The fact that raising the temperature favors the para product is a clue. Higher temperatures, which allow a wider variety of choices kinetically and more reversibility of these choices, tend to favor thetmodynamically more stable products; lower temperatures favor products that form kinetically through a lower-energy intermediate.

Here, steric hindrance in the product certainly makes the para isomer more favorable thetmodynamically, so if we raise the temperature sufficiently we are sure to get that isomer as expected. But at lower temperatures where kinetics and activation energy are more important, the ortho intermediate has the advantage of being stabilized by hydrogen bonding.

Hydrogen bonding to hydrogen atoms attached to carbon? Well, the methyl group on the intermediate formed when the electrophile attacks toluene does not quite have your ordinary carbon-hydrogen bonds. With the intermediate becoming positively charged and electron-deficient, the methyl group will hyperconjugate with the ring: its bonding orbitals will overlap with the formally electron-deficient ring, producing an extension of the pi conjugation in exchange for weakening the carbon-hydrogen sigma bonding in the methyl group. We may represent this interaction as a contributing structure in which a carbon-hydrogen bond is exchanged for this extended pi interaction:

enter image description here

Imparting part of the electron deficiency and positive charge then primes the methyl hydrogen atoms for hydrogen bonding in several ways related to both the electrostatic and the molecular-orbital renderings of hydrogen bonds:

  • The methyl hydrogens gain positive charge and thus attract electrons from a potential acceptor atom in the electrophile.

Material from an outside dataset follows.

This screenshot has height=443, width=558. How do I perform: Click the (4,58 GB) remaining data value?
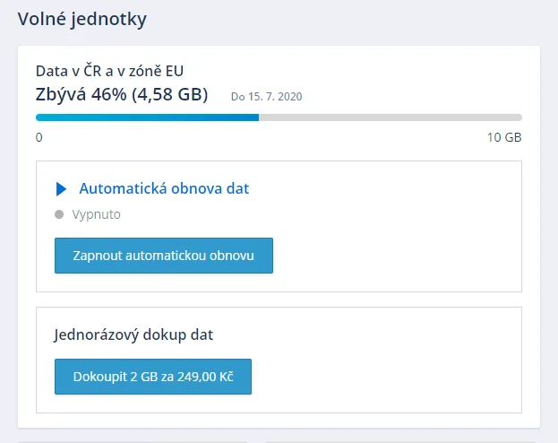click(x=169, y=94)
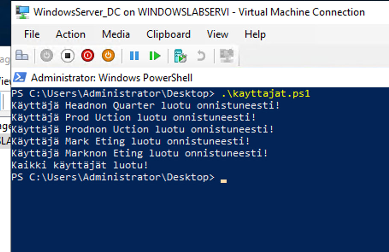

  • When the bonding is shifted away from the methyl group towards the ring, the unoccupied antibonding orbitals shift in the reverse direction. Therefore there is more probability density for the electrons from the acceptor atom to overlap.

  • Withdrawing electron density from the bonding orbitals in the methyl group means there is less repulsion to oppose overlap with the antibonding orbitals which occurs in hydrogen bonding.

So when we specify the electrophilic function $E$ as the chlorosulfonyl group, the oxygen atoms can act as hydrogen-bond acceptors and they will, creating a third contributing structure in which the hydrogen bonding in effect replaces the lost sigma bonding from the hyperconjugated methyl group:

enter image description here

This extra delocalization can occur, however, only with the ortho intermediate as otherwise the methyl group and oxygen atoms are too far apart. The hydrogen bonding interaction will eventually disappear when the intermediate is deprotonated and becomes neutral again, but the intermediate has already done the deed of directing the reaction towards the ortho product. Unless, of course, the temperature is high enough to allow this choice to be reversed.